Estudié los restos. Sentía una gran opresión en el pecho. El asesino le había abandonado en aquella sala para que le olvidaran.
—Anoche me aseguraste que habíais identificado algunas características interesantes.
—Así es. No puedo decirte quién es, pero sí cómo murió. Tiene el esternón perforado, y los cortes en las costillas indican heridas en ambos lados del pecho, y dos más en la nuca. En total, siete heridas profundas. Y podría haber más que penetraran el tejido sin tocar el hueso.

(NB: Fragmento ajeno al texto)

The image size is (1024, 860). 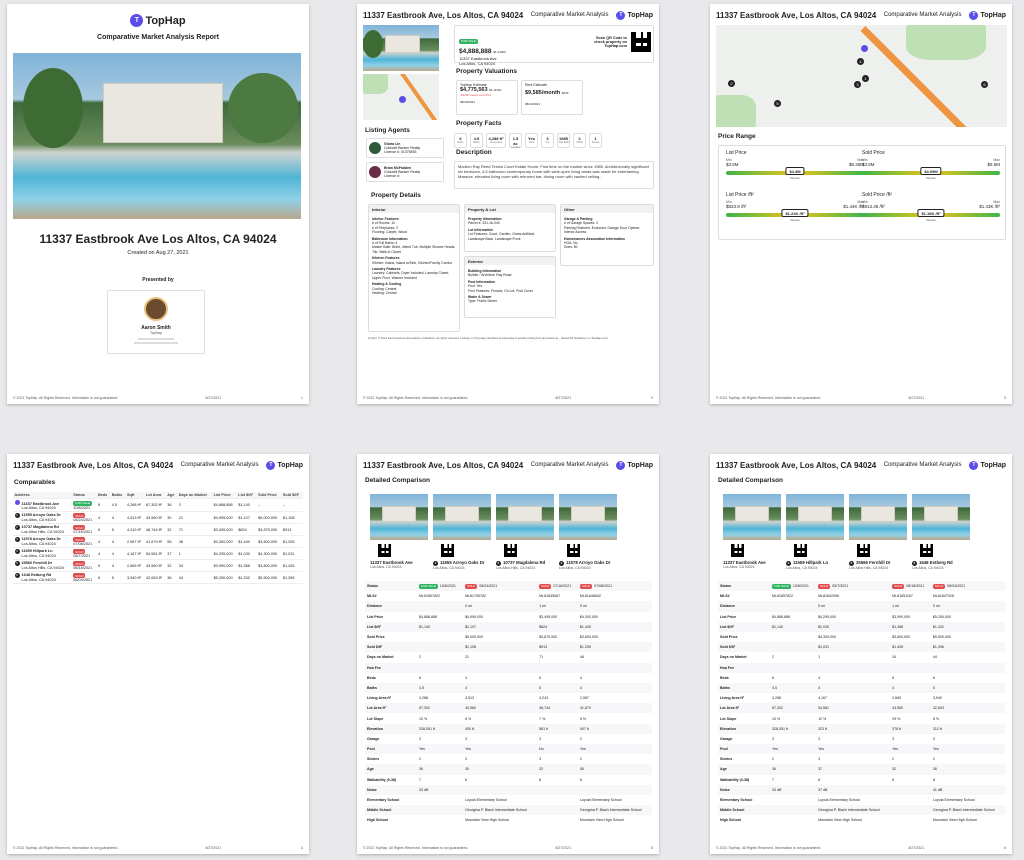 What do you see at coordinates (860, 62) in the screenshot?
I see `map-pin-2: 4` at bounding box center [860, 62].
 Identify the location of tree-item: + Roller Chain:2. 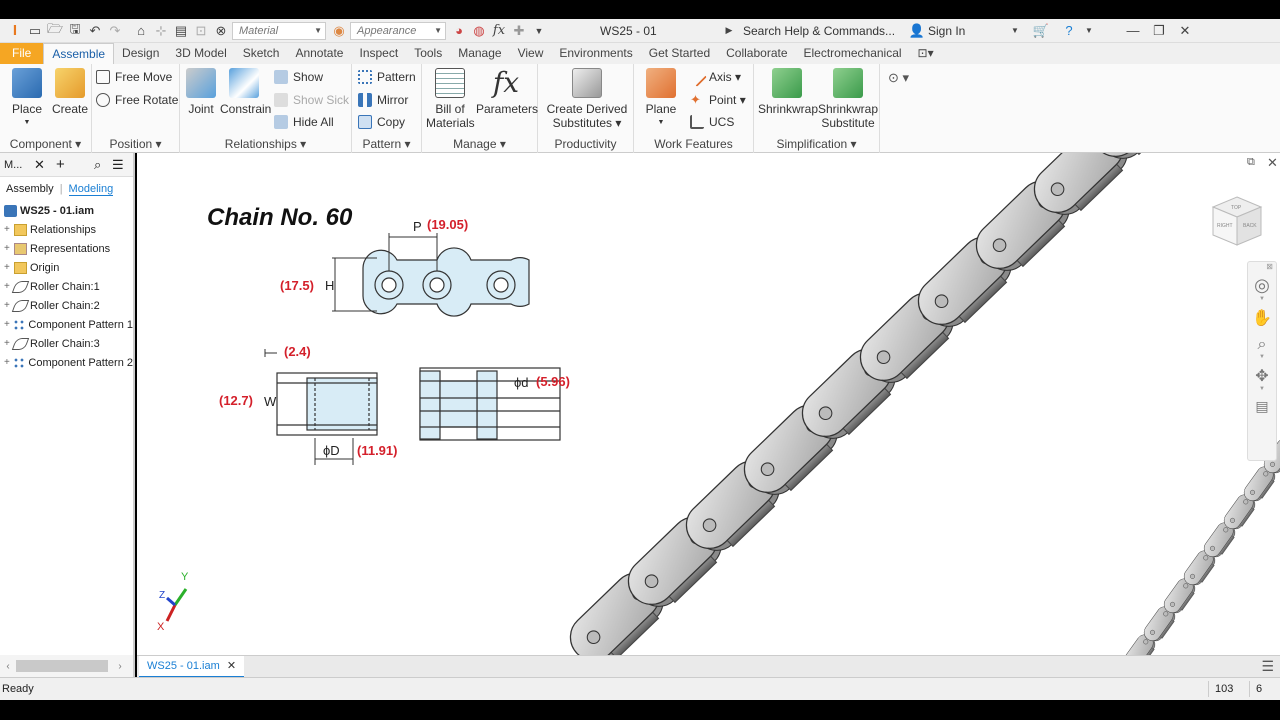
(66, 306).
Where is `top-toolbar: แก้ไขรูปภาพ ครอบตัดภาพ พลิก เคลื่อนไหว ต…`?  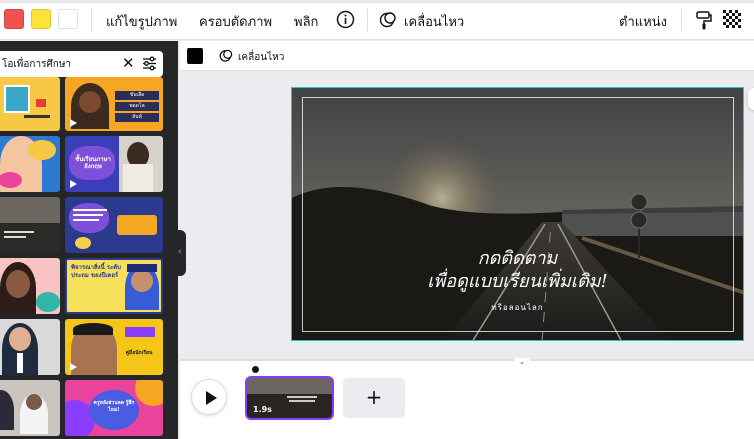
top-toolbar: แก้ไขรูปภาพ ครอบตัดภาพ พลิก เคลื่อนไหว ต… is located at coordinates (377, 20).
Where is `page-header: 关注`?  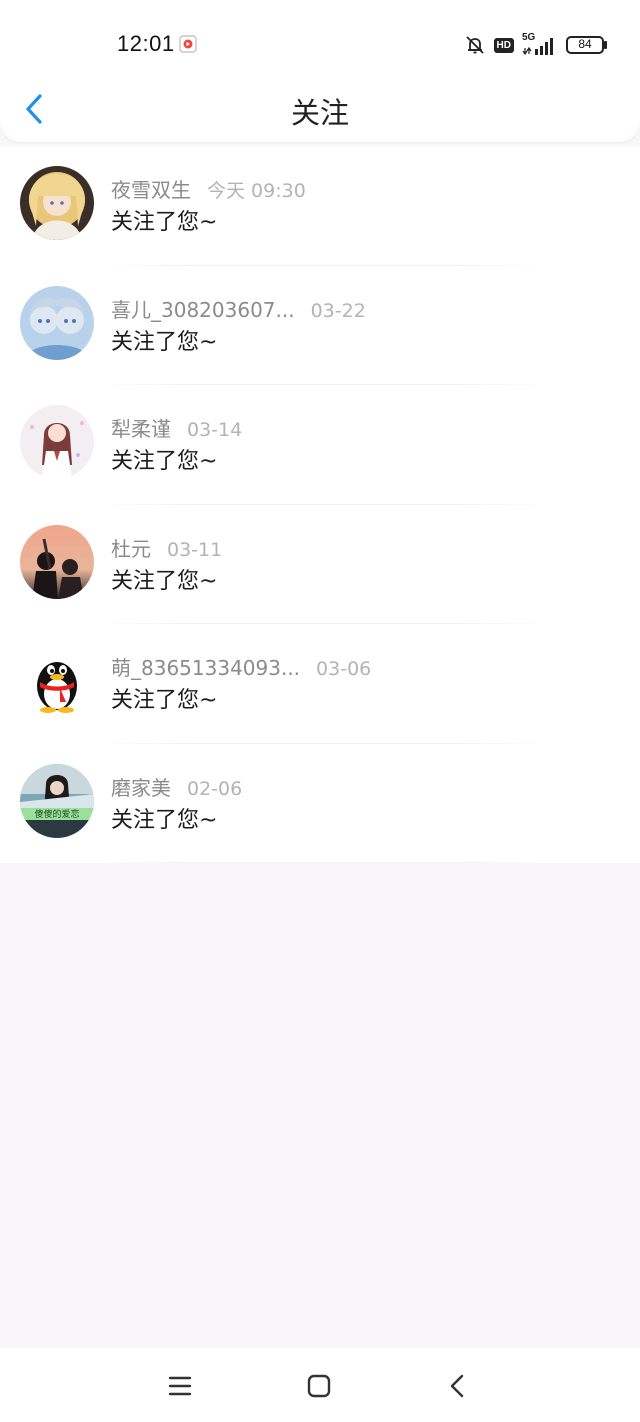
page-header: 关注 is located at coordinates (320, 111).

Hubo ensañamiento, sin duda. —Al advertir mi mueca, se apresuró a añadir—: Deja que te comente otros hallazgos menos espantosos.
Asentí con la cabeza.
Abrió una bolsa de plástico negra y extrajo el contenido.
—Me parece cuando menos interesante que la ropa que encontramos junto con los restos del cadáver sea la única pista para identificarle.
—¿De veras? Tan solo vi trocitos de tela, poca cosa más.
—En el cadáver, sí, pero hallaron otros objetos cerca de la escena del crimen: unos zapatos, un cinturón y, más importante aún, una chaqueta deportiva de cuero. Las ratas se pusieron las botas, pero…
—Espera un segundo. —De repente todo a mi alrededor empezó a dar vueltas. Apoyé la mano en la pared para no perder el equilibrio—. ¿Has dicho una chaqueta deportiva?
—De color granate, con una letra dorada, una V o una W —respondió. Me observó con preocupación y después cerró la bolsa—. Vamos, salgamos de aquí. Te has puesto más blanca que esa sábana.
De hecho, era una W dorada. Lo sabía porque había visto esa chaqueta en el fantasma que había advertido merodeando por el jardín de Rapture, y otra vez anoche, cuando le había pillado observándome con lascivia por el agujero de las esposas que colgaban de su muñeca.